■ WHAT TO WORK ON:
1/ Answer these from the article on Nevada gig workers and unemployment benefits:
(a) What is Amethyst Payne's occupation?
(b) Who is the director of DETR?
(c) Within how many days did the director say the department should be able to accept claims from independent contractors?
2/ Summarize the article on Nevada gig workers and unemployment benefits in two sentences.
3/ Carry on the article about Nevada gig workers waiting for unemployment benefits, starting right after its final sentence.

■ SELECTED PASSAGE:
^^^^^^^^^^^^^^^^
It has been nearly two months since gig workers in Nevada were deemed eligible to file for unemployment insurance benefits, as part of the CARES Act, and they’re still waiting.
Two Reno-based independent contractors, Amethyst Payne and Iris Podesta-Mireles, have lost their patience and filed a class-action lawsuit Tuesday on behalf of gig workers against the Department of Employment, Training and Rehabilitation, which oversees the unemployment office.
Payne, a licensed massage therapist, hopes the lawsuit gets DETR to act quickly.
“There needs to be a change, period,” she said. “I just hope that (this lawsuit) really does help people in the end.”
Gov. Steve Sisolak and DETR have told claimants over the course of several weeks the system for gig workers would be completed by mid-May.
Both offices did not respond to a request for comment.
DETR director Heather Korbulic told the Review-Journal on Monday that the department should be able to accept claims from independent contractors, self-employed workers and gig workers in the next 10 days.
^^^^^^^^^^^^^^^^
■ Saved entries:
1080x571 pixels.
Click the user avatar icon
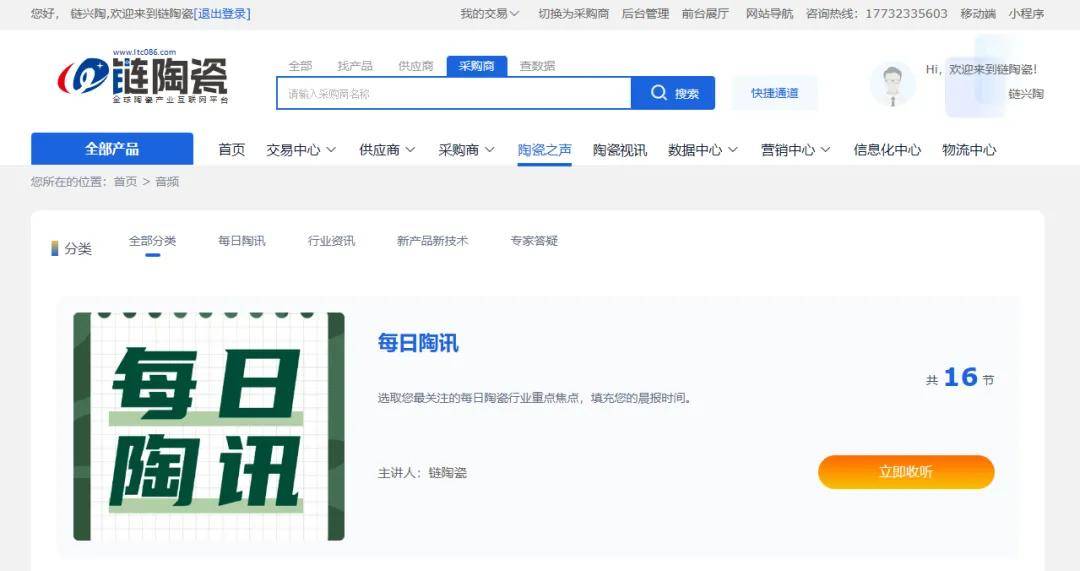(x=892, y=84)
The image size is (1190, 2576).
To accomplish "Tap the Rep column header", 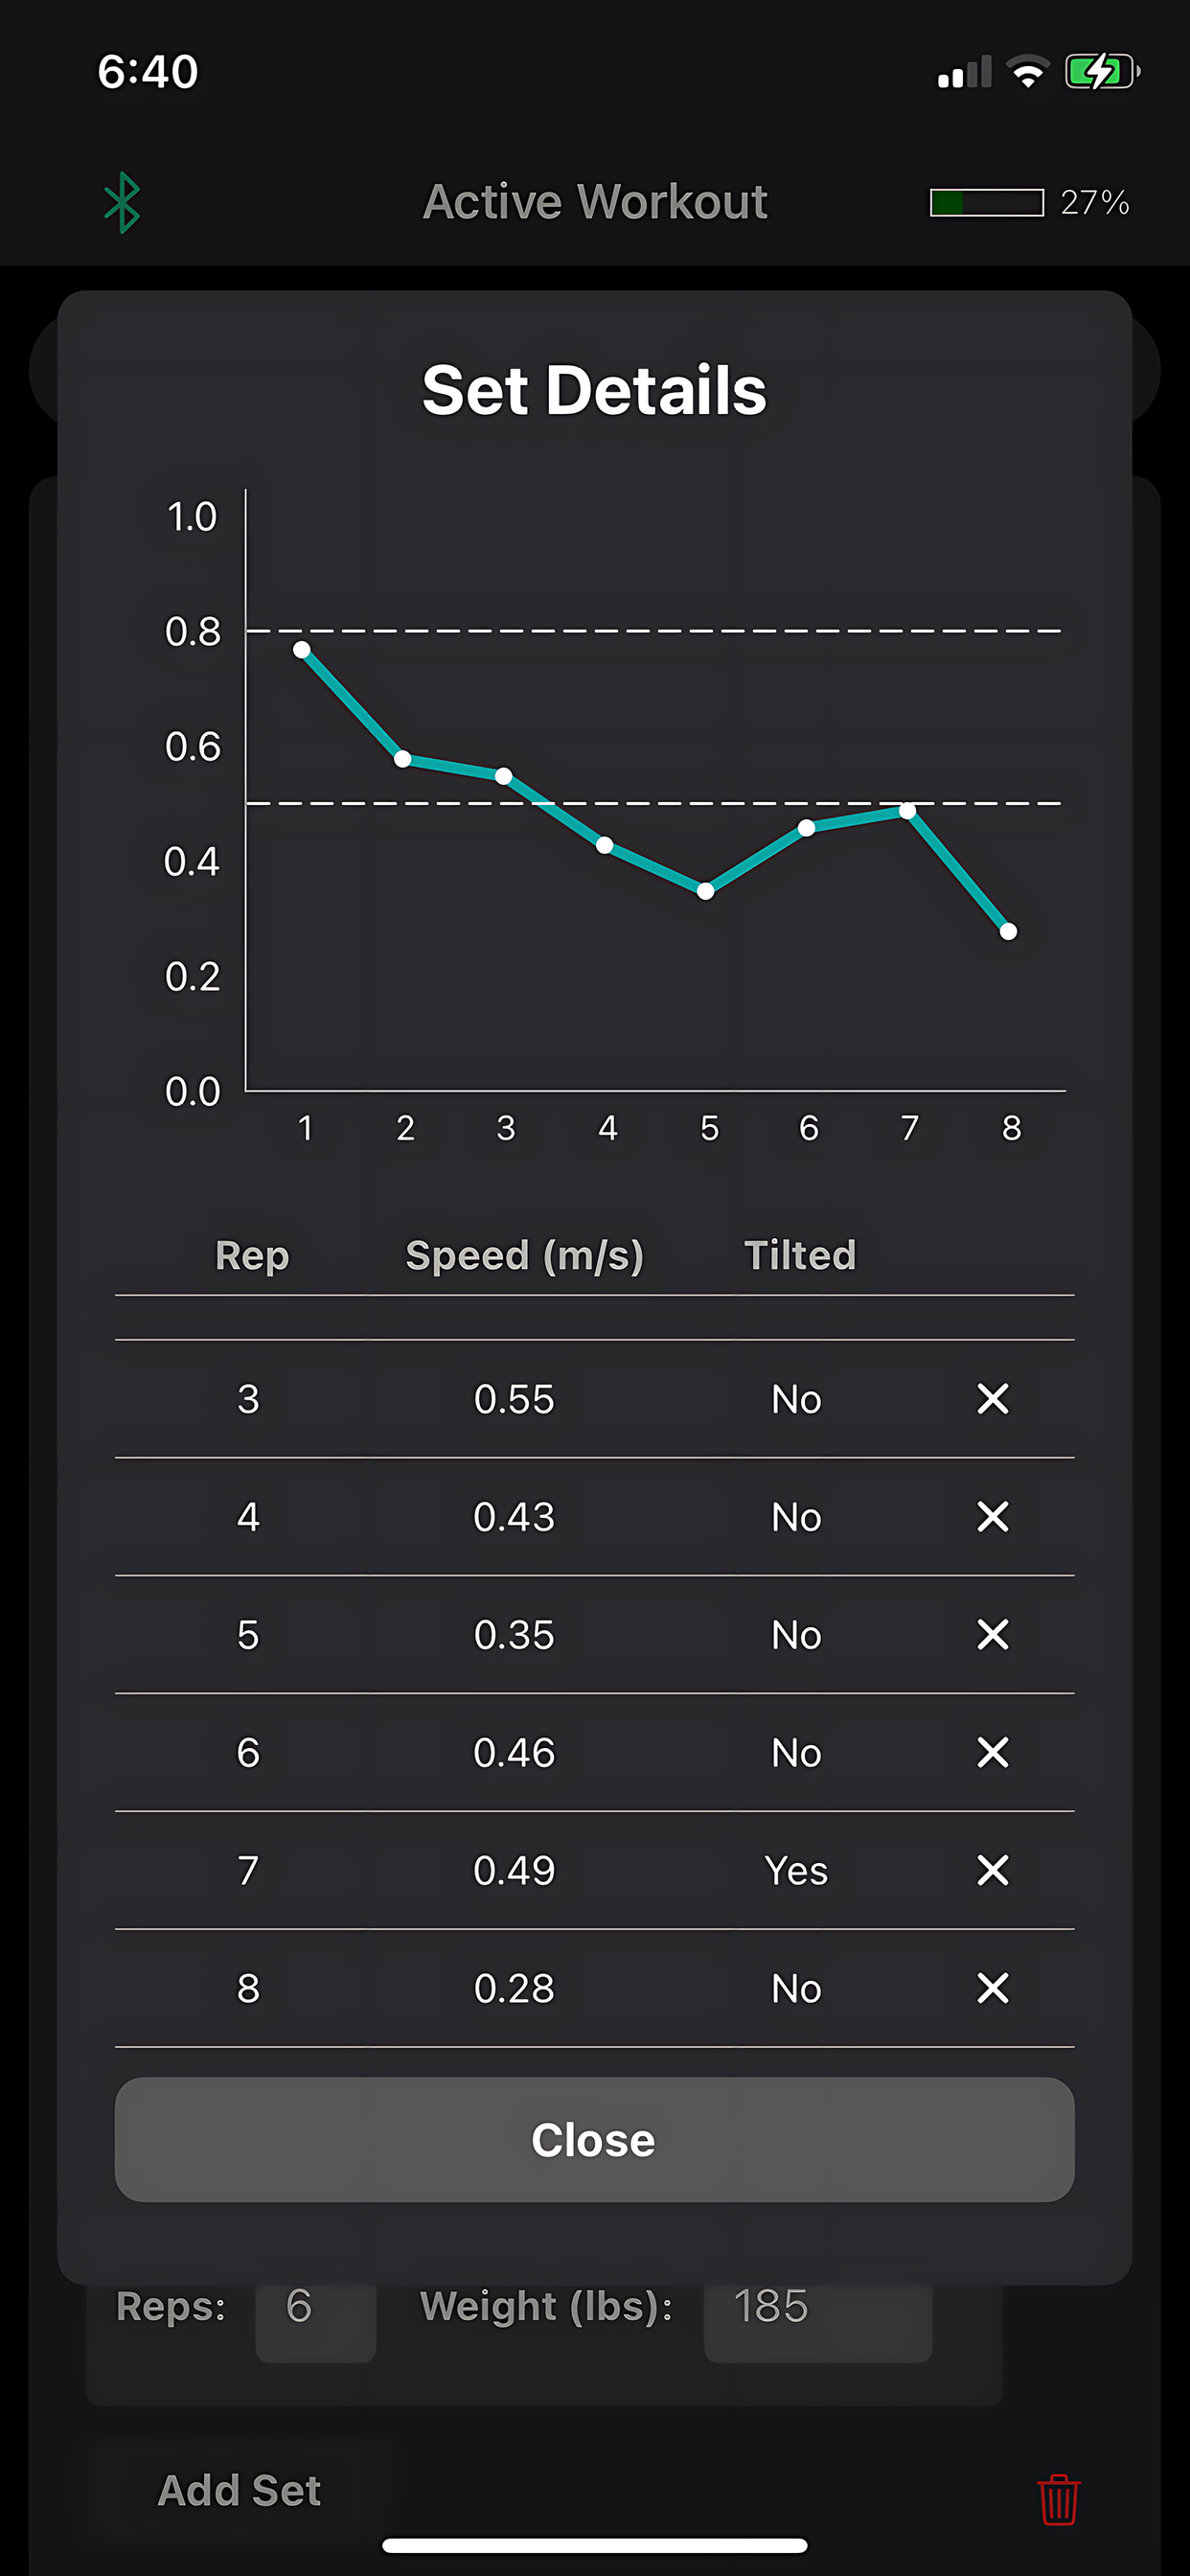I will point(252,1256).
^^^^^^^^^^^^^^^^
■ TASK RESPONSES:
1/
(a) Licensed massage therapist
(b) Heather Korbulic
(c) 10 days

2/ Nearly two months after Nevada gig workers became eligible for unemployment benefits under the CARES Act, they are still waiting, and two Reno-based independent contractors have filed a class-action lawsuit against the Department of Employment, Training and Rehabilitation. Claimants had been told the system would be finished by mid-May, and DETR director Heather Korbulic said Monday that the department should be able to accept their claims within 10 days.

3/
The complaint — filed in the Second Judicial District Court for the County of Washoe by Reno-based law firm Thierman Buck LLP — alleges DETR “failed to provide any method” for gig workers to apply for benefits even though “it has been more than six weeks since the March 15, 2020 Nevada state ordered shut down, and more than four weeks” after the U.S. Department of Labor provided guidance to states on implementing the federal provision.
“Delay in payments of federally mandated unemployment benefits has caused, and will continue to cause, Plaintiffs-Petitioners irreparable harm,” according to the complaint.
It asks for immediate payment to those gig workers in the lawsuit as required by the federal CARES Act as well as “interest, attorney’s fees and costs, as allowed by law.”
Striking a match
Thierman Buck Founding Partner Mark R. Thierman said his clients are longtime personal friends and when he learned they weren’t able to file for unemployment benefits, he knew a lawsuit needed to be filed.
“I’m not really asking for money,” he said. “I’m asking them to do their job … just get it done. We’re not seeking anything … let them have access to the process.”
Mike Arias, managing partner of Los Angeles-based Arias Sanguinetti Wang & Torrijos LLP, said this was the first lawsuit of its kind he has seen.
It’s possible the issue could be resolved before any action can be taken on the lawsuit, but he has seen cases in the past in which a judge was able to step in and require a state or agency to take immediate action.
“When dealing with governmental agencies, sometimes it’s easy (for them) to stand by and say, ‘This is all (we) can do,’” said Arias, who specializes in class-action lawsuits. “Legal action — sometimes it’s the only way to get them to do more.”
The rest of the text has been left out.